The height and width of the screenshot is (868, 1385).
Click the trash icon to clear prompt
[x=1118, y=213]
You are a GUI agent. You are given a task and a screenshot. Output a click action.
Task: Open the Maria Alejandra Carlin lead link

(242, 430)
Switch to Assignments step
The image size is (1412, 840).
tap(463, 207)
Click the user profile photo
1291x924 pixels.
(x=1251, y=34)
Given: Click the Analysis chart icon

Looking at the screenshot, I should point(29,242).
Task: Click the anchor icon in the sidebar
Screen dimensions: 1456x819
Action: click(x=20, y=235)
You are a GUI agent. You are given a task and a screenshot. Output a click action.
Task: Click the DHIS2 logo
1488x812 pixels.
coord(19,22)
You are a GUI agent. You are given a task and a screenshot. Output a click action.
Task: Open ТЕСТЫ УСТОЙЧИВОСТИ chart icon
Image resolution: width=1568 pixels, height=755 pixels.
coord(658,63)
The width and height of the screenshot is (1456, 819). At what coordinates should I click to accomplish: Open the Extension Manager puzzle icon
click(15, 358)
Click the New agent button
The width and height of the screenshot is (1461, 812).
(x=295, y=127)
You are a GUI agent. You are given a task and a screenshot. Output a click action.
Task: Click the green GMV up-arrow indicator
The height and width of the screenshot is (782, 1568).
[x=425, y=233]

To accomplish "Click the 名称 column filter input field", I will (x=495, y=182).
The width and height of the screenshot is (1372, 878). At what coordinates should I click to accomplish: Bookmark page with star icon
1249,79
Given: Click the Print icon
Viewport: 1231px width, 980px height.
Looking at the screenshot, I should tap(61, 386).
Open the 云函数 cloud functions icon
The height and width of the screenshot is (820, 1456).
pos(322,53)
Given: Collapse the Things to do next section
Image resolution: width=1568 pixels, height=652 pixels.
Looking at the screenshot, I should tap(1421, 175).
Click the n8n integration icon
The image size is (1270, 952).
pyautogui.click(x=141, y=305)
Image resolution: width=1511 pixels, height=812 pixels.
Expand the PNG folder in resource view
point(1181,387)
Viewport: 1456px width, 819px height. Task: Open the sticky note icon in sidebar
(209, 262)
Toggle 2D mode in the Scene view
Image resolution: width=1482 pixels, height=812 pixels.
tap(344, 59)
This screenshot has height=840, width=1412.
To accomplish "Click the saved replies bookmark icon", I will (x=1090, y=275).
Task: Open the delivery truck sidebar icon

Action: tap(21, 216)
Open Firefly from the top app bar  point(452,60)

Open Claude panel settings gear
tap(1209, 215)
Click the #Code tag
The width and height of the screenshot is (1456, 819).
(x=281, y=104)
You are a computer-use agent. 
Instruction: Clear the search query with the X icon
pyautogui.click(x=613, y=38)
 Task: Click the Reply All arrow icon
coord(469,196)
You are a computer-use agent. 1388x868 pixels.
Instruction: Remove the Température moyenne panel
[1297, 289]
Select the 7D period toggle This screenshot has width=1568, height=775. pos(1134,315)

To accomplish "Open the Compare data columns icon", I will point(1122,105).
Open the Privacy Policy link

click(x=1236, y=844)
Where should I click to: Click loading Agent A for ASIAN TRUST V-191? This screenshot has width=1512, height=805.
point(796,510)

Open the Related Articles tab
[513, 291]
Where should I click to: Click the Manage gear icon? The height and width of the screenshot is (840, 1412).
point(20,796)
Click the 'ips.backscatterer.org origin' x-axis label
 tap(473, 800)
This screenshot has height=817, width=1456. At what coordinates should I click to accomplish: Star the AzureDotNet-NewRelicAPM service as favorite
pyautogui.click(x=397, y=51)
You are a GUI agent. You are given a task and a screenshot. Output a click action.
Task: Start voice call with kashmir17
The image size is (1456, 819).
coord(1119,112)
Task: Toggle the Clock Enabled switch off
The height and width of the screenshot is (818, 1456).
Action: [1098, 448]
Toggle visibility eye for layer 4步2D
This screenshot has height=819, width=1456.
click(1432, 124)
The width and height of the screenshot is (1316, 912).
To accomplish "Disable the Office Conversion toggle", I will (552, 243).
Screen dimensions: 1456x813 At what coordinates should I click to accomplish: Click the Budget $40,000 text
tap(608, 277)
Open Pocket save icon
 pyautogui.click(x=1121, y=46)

-=-=-=-=-

### EXERCISE
Please return every line from the material above where the string "computer" occurs.

### SOLVED EXERCISE
You are a computer-use agent. 
You are a computer-use agent. 1388x868 pixels.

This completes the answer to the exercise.